I ended up having to reschedule due to my internet connection going down an
hour before my first scheduled call. It ended up coming back up (Comcast was
working in the area) in time, but I didn't know if it would and decided to be
safe rather than sorry. The reschedule process was flawless.

My boys are 7 and 8 and still "mostly" believe. They were the ones I did this
for. My girls; 11 & 12 don't, so I didn't involve them.

The "Facetime" style live video option was, without a shred of doubt, worth
every penny. The boys absolutely loved it. Santa was awesome, and him knowing
their teacher's names was a convincing little tidbit of information. There
were a couple of odd-placed "dings" during the call that I'm still not sure
about (what they meant), but other than that, it was flawless. My older son
was so excited he could barely sit still. He did throw Santa a curve ball at
the end asking if Santa had anything for his sisters, but Santa was able to
think on his feet and get through it without a hitch.

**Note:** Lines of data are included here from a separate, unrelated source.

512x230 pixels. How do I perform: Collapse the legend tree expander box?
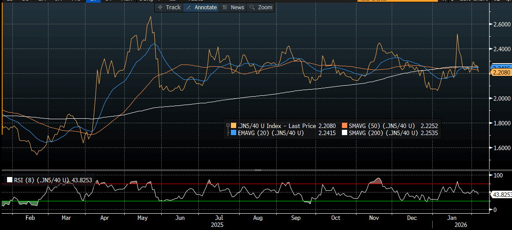[228, 125]
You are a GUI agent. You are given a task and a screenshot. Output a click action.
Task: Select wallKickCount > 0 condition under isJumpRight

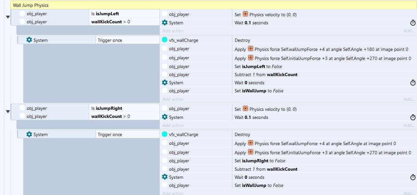111,116

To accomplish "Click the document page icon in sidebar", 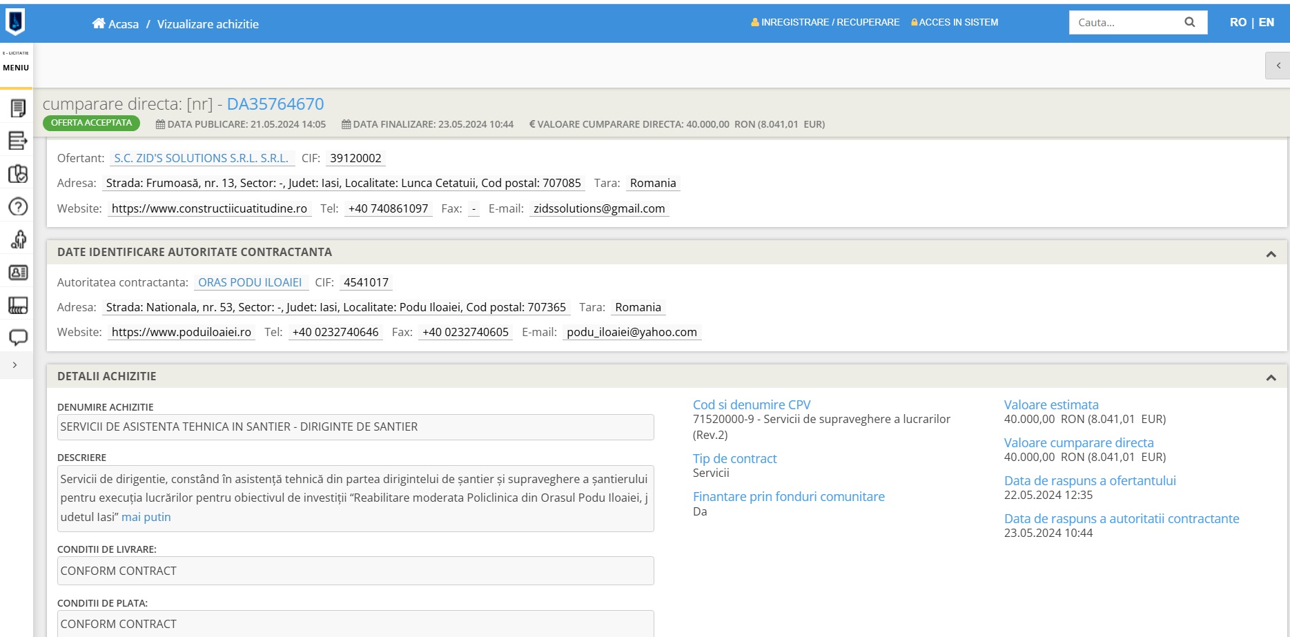I will click(x=18, y=108).
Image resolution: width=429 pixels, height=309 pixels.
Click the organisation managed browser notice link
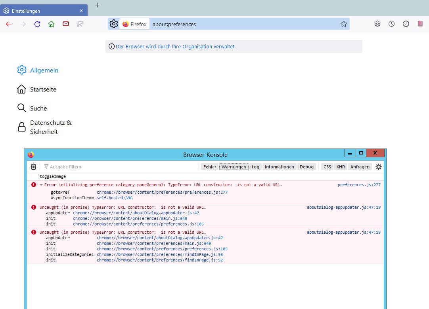click(176, 46)
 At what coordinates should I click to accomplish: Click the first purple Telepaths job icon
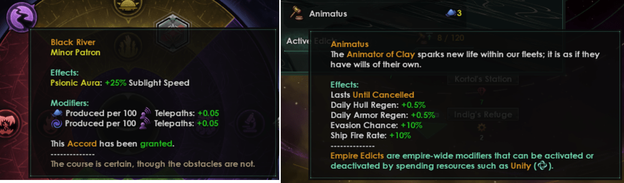146,113
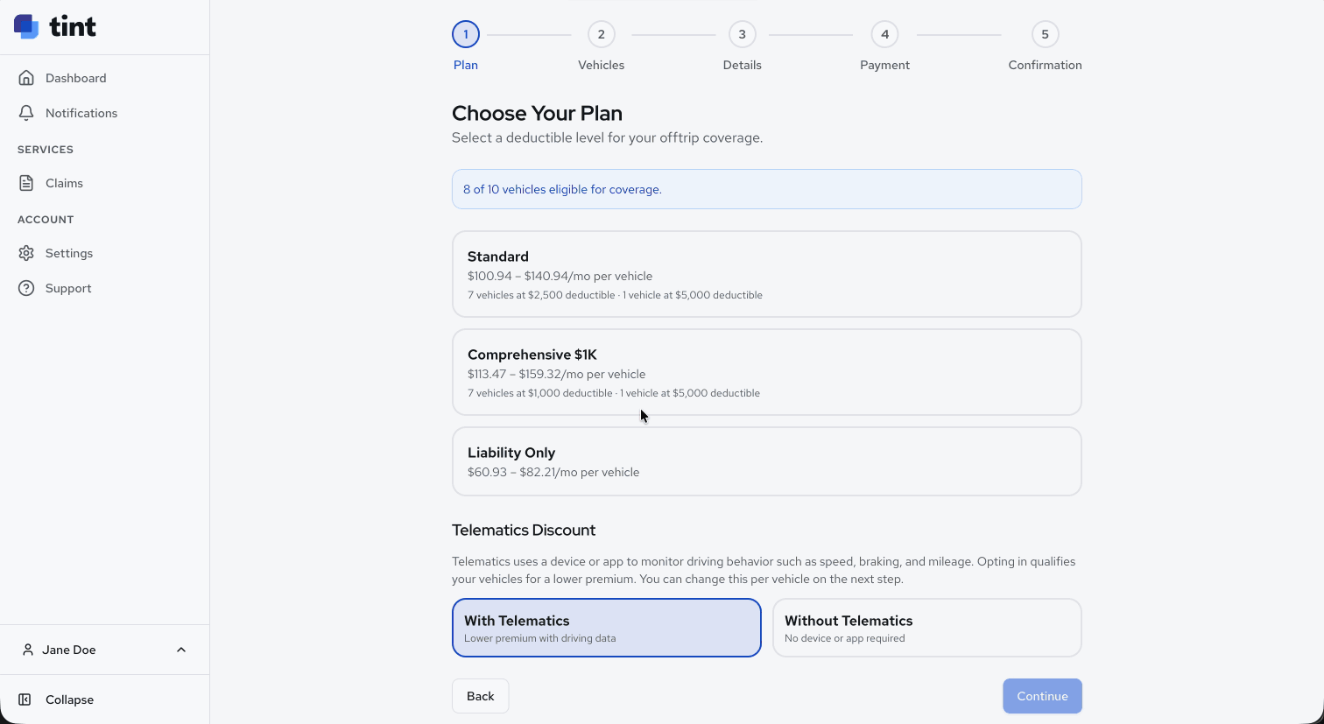This screenshot has height=724, width=1324.
Task: Click step 3 Details in the progress stepper
Action: point(742,34)
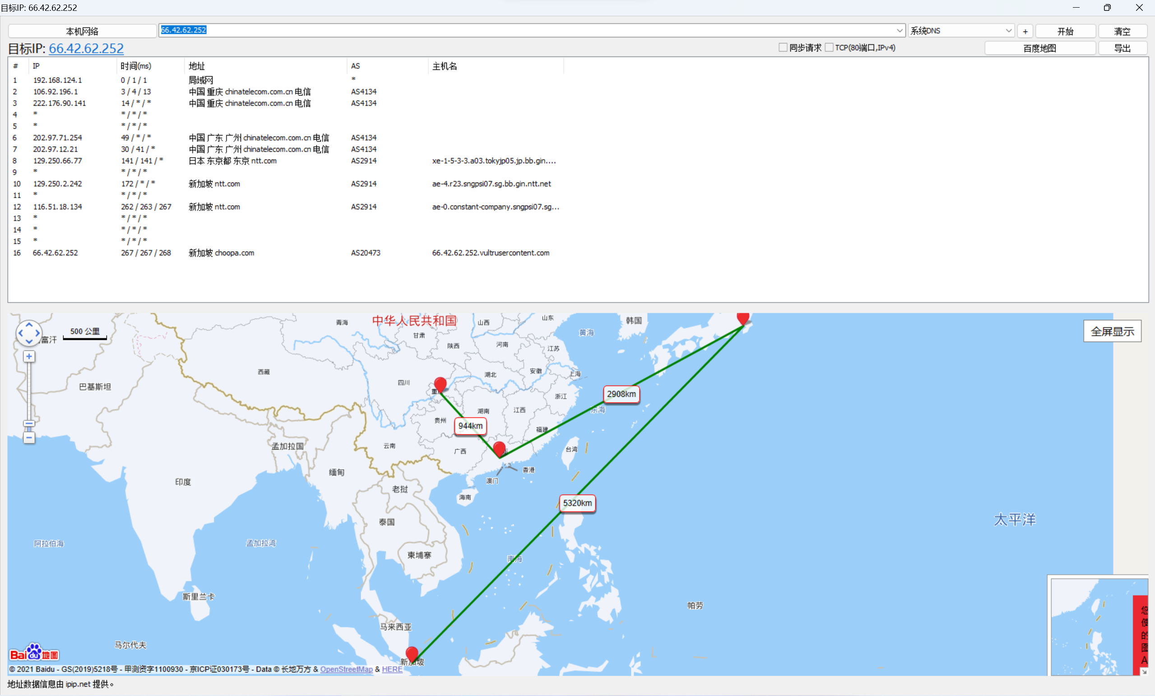The width and height of the screenshot is (1155, 696).
Task: Select the hop 16 row 66.42.62.252
Action: pos(55,253)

The only suggestion I can come up with is possibly providing some method of
testing the live video feed 24-48 hours before the call. I had no issues on an
iMac which has a good built-in webcam, but as a primary Windows user, I would
have wanted to test things before the call to make sure it would work if I
were using a Windows box.

Overall - great service, thank you for posting it, and if they still believe,
I'll be doing it again next year!

------
planetjones
What does a highly personalized video message mean ? Some of these things I've
seen just follow a script and add names of the children and family members in.
For $10 will your santa read a full script ?